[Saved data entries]
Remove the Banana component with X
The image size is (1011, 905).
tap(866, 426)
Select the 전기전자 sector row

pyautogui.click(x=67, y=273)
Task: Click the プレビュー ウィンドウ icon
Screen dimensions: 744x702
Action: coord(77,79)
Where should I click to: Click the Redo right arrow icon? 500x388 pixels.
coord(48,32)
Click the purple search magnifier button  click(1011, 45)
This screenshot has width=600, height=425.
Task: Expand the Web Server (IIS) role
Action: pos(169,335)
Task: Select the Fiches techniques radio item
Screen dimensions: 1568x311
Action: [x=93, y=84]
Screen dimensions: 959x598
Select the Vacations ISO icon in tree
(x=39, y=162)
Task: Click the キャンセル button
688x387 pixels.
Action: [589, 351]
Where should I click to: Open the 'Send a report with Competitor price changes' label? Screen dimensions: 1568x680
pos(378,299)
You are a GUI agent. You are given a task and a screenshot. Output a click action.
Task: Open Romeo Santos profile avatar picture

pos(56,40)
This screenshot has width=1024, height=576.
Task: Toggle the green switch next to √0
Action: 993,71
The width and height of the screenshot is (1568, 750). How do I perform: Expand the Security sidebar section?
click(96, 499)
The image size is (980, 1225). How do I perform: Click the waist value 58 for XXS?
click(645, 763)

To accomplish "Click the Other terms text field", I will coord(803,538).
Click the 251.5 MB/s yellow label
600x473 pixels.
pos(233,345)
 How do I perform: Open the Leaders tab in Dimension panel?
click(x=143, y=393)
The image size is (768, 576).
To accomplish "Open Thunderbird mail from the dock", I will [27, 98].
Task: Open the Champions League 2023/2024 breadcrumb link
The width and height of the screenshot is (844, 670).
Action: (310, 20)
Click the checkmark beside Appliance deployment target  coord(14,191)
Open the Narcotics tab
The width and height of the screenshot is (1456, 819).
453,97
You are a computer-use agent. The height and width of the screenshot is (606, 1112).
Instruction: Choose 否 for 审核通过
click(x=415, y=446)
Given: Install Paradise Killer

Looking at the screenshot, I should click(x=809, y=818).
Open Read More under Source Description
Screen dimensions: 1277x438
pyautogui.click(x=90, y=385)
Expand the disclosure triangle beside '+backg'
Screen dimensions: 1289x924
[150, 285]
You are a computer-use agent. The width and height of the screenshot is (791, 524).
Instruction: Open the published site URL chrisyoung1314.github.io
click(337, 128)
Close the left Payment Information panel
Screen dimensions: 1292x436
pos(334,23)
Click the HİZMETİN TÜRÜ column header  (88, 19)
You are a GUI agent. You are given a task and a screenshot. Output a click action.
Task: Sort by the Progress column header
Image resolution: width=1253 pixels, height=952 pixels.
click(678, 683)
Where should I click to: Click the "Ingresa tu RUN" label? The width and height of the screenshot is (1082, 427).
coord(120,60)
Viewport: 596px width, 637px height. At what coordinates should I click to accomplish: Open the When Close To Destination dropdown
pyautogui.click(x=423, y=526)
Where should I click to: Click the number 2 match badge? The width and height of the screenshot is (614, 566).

ACTIVITY =>
What you give back must be the stretch above, starting at the line with "Screen dimensions: 744x702" and ending at the line with "Task: Click the キャンセル button", copied exactly.

ANSWER SECTION =>
Screen dimensions: 744x702
Action: coord(77,79)
Where should I click to: Click the Redo right arrow icon? 500x388 pixels.
coord(48,32)
Click the purple search magnifier button  click(1011, 45)
This screenshot has width=600, height=425.
Task: Expand the Web Server (IIS) role
Action: pos(169,335)
Task: Select the Fiches techniques radio item
Screen dimensions: 1568x311
Action: [x=93, y=84]
Screen dimensions: 959x598
Select the Vacations ISO icon in tree
(x=39, y=162)
Task: Click the キャンセル button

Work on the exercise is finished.